Finetuned RT-DETR model to extract tables from IRS 1040 2023 forms

For IRS from 1040 document data parsing, I have previously uploaded a trained Donut model that is based on vision transformers. The donut model can perform single-shot parsing of 1040 forms and return parsed form values in json format. Vision transformers are cutting edge AI models, they still have some limitations when performing OCR related tasks, where they sometimes hallucinate. Secondly, they do not provide confidence level for extracted fields data, this makes it extremely challenging in making downstream decisions on when to accept a particular field value or drop the parsed value.

Especially when dealing with financial data, like Form 1040, accuracy and confidence values are of utmost importance.

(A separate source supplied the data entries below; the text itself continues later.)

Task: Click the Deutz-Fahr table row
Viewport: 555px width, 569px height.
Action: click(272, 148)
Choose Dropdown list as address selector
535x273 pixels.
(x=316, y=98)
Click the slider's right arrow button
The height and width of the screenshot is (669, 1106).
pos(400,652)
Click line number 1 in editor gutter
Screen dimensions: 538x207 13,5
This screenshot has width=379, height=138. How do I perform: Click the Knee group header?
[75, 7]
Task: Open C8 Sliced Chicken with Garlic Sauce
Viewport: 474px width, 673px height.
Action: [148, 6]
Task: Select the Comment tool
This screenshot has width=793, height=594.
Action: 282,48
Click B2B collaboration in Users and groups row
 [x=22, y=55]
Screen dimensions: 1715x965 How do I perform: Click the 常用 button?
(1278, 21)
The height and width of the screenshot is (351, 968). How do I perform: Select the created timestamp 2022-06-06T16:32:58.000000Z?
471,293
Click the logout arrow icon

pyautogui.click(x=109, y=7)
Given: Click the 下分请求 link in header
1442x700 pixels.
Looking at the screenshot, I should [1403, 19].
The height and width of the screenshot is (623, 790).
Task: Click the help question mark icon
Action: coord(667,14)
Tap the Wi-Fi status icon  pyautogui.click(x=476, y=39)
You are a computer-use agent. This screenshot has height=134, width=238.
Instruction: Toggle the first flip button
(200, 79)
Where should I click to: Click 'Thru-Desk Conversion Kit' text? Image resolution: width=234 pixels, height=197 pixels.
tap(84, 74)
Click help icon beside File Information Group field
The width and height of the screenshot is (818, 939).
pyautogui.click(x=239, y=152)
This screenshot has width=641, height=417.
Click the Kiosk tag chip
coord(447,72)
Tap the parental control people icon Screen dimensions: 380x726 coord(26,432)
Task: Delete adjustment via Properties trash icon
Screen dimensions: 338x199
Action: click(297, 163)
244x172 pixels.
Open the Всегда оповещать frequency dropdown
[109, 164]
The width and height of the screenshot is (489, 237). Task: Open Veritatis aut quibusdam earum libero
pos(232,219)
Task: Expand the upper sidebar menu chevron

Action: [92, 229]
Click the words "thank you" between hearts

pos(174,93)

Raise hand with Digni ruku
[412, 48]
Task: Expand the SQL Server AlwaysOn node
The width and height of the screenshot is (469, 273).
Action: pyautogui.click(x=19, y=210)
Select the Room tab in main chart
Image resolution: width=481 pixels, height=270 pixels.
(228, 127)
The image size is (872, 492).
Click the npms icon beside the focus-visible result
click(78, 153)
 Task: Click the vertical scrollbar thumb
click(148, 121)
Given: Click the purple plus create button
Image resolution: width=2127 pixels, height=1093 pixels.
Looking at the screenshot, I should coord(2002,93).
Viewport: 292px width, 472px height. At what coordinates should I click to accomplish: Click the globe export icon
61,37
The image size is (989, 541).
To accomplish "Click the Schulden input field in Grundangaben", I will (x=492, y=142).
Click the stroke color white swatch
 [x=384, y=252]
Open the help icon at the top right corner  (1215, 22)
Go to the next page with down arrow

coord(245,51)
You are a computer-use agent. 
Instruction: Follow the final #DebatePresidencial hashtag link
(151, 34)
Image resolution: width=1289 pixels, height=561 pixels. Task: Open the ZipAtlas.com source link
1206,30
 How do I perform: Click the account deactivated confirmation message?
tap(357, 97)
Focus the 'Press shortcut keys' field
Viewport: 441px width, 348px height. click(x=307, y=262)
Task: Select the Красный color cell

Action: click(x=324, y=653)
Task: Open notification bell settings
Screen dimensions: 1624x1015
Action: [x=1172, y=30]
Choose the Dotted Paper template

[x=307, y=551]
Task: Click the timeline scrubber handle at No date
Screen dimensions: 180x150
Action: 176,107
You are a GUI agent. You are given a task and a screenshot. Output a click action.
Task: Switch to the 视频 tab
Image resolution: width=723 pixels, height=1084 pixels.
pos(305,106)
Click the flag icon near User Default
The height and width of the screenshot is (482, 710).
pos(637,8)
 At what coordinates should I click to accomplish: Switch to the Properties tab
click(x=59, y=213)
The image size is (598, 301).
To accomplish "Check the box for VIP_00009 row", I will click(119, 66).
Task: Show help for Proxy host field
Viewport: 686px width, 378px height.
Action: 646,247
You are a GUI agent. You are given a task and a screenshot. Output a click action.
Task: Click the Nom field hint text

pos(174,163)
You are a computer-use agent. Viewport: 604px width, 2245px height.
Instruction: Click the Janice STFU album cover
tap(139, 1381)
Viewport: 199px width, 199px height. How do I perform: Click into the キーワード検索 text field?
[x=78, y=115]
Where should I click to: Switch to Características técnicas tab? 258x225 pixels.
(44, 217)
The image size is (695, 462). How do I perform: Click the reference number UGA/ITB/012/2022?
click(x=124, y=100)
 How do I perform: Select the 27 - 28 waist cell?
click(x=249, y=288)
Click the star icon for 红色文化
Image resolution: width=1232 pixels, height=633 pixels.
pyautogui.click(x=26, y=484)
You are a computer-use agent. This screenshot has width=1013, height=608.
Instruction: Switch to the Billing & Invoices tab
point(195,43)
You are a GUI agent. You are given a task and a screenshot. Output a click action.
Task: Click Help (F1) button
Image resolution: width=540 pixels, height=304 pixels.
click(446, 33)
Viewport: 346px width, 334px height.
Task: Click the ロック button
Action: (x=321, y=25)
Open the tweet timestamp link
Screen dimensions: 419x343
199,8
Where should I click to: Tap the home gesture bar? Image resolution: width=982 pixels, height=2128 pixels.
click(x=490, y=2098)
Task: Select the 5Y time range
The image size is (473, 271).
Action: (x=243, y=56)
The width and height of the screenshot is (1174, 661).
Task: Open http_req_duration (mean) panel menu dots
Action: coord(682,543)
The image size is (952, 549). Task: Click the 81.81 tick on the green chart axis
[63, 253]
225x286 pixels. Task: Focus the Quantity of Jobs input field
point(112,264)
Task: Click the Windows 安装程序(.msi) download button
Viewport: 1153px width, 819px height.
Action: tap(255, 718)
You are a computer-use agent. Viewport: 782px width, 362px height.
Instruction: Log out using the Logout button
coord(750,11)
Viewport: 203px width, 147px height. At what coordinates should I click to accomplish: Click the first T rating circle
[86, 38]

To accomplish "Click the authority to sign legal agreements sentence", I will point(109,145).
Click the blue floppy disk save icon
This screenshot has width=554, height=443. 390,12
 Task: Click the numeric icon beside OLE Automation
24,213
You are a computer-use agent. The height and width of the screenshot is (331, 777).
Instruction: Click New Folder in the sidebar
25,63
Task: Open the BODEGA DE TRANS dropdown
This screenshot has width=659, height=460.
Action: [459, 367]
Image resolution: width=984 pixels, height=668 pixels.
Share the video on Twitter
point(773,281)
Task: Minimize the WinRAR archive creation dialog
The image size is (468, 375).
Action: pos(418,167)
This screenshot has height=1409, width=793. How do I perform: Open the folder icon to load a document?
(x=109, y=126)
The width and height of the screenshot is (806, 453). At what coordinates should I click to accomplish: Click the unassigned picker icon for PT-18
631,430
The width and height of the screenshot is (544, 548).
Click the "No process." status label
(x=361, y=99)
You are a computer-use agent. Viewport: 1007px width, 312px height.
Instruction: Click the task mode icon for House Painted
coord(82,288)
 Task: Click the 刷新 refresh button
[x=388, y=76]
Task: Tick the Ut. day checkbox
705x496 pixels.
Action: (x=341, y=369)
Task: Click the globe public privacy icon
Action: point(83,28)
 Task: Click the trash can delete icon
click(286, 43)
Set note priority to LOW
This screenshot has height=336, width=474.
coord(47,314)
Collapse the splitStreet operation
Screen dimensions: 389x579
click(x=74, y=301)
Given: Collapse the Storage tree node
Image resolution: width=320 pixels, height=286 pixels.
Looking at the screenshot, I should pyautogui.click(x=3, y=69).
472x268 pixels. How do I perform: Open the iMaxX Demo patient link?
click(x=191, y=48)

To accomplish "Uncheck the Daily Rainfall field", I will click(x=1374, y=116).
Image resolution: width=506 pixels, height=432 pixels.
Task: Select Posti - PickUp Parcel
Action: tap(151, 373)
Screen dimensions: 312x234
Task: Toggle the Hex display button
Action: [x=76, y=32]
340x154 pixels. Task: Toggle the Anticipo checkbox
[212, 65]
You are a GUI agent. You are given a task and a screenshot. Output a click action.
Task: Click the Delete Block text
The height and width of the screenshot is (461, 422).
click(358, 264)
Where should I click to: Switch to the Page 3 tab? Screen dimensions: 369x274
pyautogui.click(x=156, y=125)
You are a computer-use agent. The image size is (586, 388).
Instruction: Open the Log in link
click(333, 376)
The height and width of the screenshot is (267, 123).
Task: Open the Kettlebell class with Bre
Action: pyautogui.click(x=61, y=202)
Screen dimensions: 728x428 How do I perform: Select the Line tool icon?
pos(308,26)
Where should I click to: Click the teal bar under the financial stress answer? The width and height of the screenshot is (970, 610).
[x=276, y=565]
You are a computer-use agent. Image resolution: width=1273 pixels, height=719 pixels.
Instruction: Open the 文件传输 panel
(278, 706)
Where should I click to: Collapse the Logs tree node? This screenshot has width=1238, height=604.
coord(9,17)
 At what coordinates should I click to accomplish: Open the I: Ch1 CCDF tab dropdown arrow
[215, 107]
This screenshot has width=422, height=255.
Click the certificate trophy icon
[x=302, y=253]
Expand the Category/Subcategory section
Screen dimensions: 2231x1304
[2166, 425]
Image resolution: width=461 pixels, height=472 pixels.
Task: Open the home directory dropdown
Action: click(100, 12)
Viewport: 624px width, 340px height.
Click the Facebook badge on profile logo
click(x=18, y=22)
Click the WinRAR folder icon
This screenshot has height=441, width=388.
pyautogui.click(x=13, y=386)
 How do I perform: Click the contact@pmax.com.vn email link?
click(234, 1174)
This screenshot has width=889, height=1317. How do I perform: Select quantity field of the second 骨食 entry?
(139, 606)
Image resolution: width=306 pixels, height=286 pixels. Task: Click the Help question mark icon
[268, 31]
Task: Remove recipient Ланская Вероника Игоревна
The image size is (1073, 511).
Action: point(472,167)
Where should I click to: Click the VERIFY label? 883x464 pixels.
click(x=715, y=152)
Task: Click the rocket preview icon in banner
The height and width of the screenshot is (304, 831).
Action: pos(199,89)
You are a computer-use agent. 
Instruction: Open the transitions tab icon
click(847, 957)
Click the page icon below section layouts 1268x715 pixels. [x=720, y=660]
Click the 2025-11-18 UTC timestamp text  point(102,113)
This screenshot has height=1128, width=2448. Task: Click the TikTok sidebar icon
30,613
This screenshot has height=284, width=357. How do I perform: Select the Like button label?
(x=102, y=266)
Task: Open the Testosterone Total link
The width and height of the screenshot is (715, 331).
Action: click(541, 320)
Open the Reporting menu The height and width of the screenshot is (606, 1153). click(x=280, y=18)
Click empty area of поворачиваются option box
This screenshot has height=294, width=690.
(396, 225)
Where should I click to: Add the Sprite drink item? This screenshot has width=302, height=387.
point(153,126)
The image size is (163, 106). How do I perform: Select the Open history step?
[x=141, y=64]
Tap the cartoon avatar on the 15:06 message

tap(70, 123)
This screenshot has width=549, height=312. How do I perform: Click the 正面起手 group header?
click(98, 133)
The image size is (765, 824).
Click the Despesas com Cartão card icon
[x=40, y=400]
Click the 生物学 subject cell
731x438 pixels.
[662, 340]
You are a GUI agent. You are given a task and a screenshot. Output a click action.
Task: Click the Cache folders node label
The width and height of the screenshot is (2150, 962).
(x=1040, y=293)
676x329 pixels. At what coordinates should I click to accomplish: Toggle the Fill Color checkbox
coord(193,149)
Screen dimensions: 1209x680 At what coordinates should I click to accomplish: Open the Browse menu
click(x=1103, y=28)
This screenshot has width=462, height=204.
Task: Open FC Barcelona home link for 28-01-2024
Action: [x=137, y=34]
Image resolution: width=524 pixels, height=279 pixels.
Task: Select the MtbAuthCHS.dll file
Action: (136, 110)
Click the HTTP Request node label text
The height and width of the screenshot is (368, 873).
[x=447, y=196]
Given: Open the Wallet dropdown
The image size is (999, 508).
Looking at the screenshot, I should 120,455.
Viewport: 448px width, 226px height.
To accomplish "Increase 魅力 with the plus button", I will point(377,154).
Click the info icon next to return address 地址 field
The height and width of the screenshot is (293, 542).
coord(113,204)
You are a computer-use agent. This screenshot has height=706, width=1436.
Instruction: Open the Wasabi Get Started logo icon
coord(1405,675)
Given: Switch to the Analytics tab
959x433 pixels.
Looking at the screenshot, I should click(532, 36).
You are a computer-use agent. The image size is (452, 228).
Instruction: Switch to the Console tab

This article provides a working example of using multiple AI models to perform OCR of the form 1040 and extract text values in json format with confidence levels for each field.

 -----------------------
| Classification Model  |    (Model is used to classify IRS Form 1040 by page)
 ----------------------- 
         |
         |
         |
 -----------------------
|       RT-DETR         | 
| Object Detection Model|    (Model trained to extract header and tables from Form 1040)
 -----------------------
         |
         |
         |
 -----------------------
|   Table Transformer   |  (Table transformer model along with OCR models 
|   Text OCR            |  i.e. PaddleOCR or Tesseract to parse field data)
 -----------------------

Classes for form 1040

The RT-DETR model is finetuned with 6 classes related to 1040 2023 form.

Page 1 classes

1040_pg1_header - represents the header of the page 1

1040_pg1_tax_tbl - represents a table with financial values

1040_pg1_sch_b - represents a table with schedule b financial values

Page 2 classes

1040_pg2_tax_tbl

1040_pg2_pay_tbl

1040_pg2_signature_frm

Fake Synthetic Data for IRS 1040 2023 Form Page 1

Cropped - Class: 1040_pg1_header

Cropped - Class: 1040_pg1_tax_tbl

Cropped - Class: 1040_pg1_sch_b

Fake Synthetic Data for IRS 1040 2023 Form Page 2

Cropped - Class: 1040_pg2_tax_tbl

Cropped - Class: 1040_pg2_pay_tbl

Cropped - Class: 1040_pg2_signature_frm

from ultralytics import RTDETR
import cv2
import supervision as sv 

# --------------------------
model_file = 'replace with path to model file /1040_2023_v1.pt'

# Load a trained model from local path
model = RTDETR(model_file)

# Display model information (optional)
model.info()

image_path = 'path to source image'

# read src image
img = cv2.imread(image_path)

# perform inference
results = model.predict(img, imgsz=1024) #imgsz is set to 1024 as the model is finetuned with this size

# use the supervision library for parsing results and generating redline boxes
detections = sv.Detections.from_ultralytics(results[0])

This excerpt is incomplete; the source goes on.